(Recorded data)
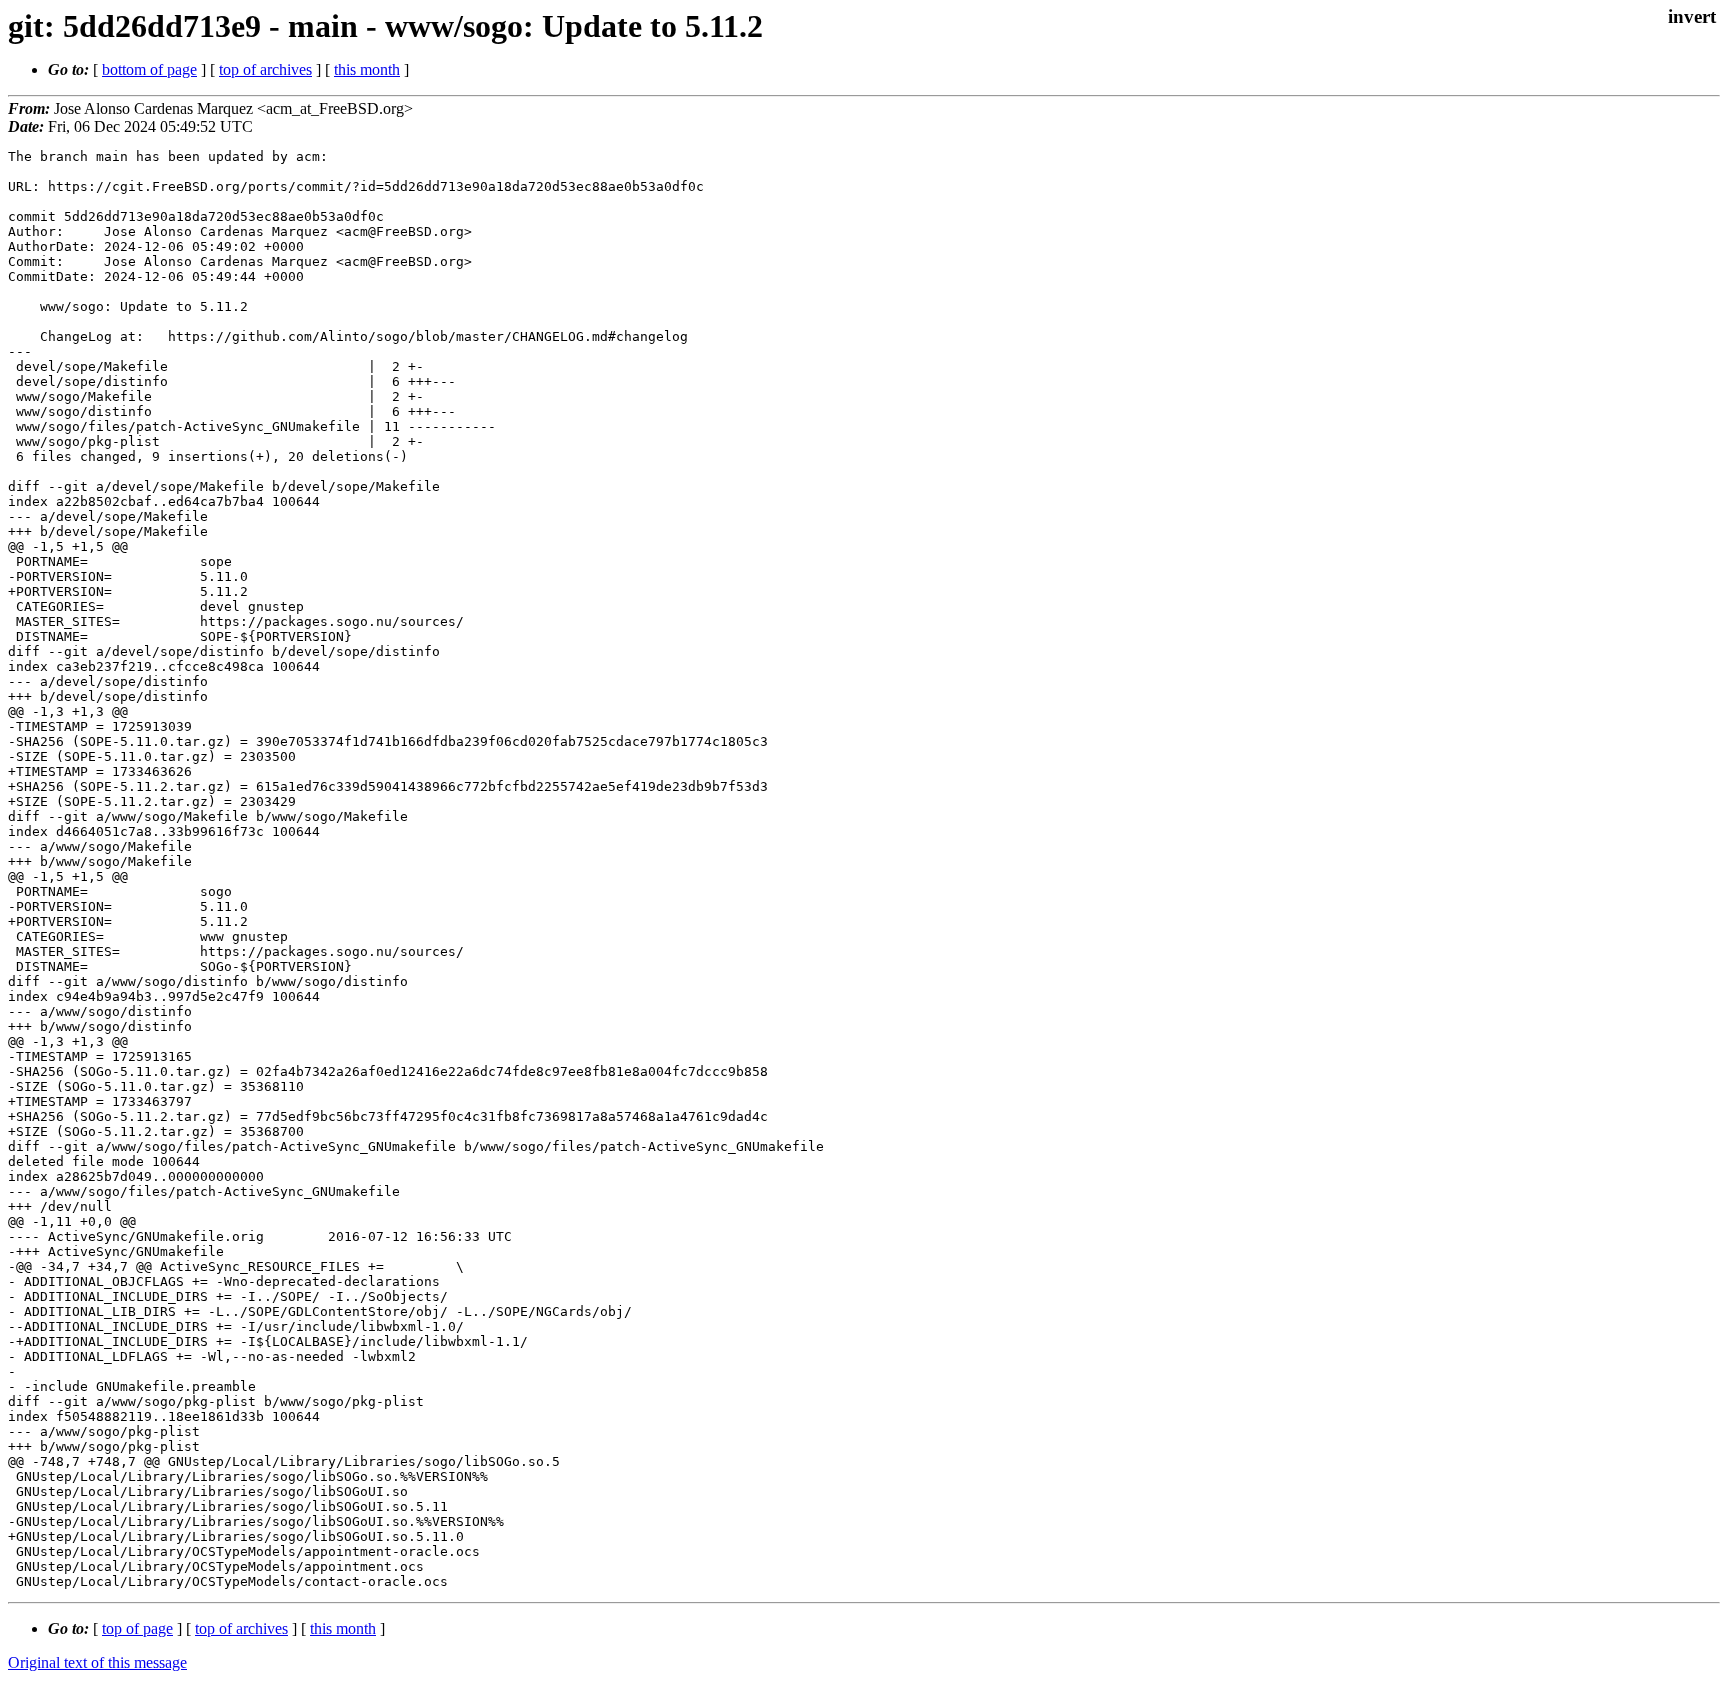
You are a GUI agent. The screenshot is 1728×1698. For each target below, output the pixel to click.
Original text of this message (97, 1662)
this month (367, 69)
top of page (137, 1628)
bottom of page (149, 69)
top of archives (265, 69)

## What to produce
Identify the lines above that contain the word "this", then copy them.

## Exercise result
Original text of this message (97, 1662)
this month (367, 69)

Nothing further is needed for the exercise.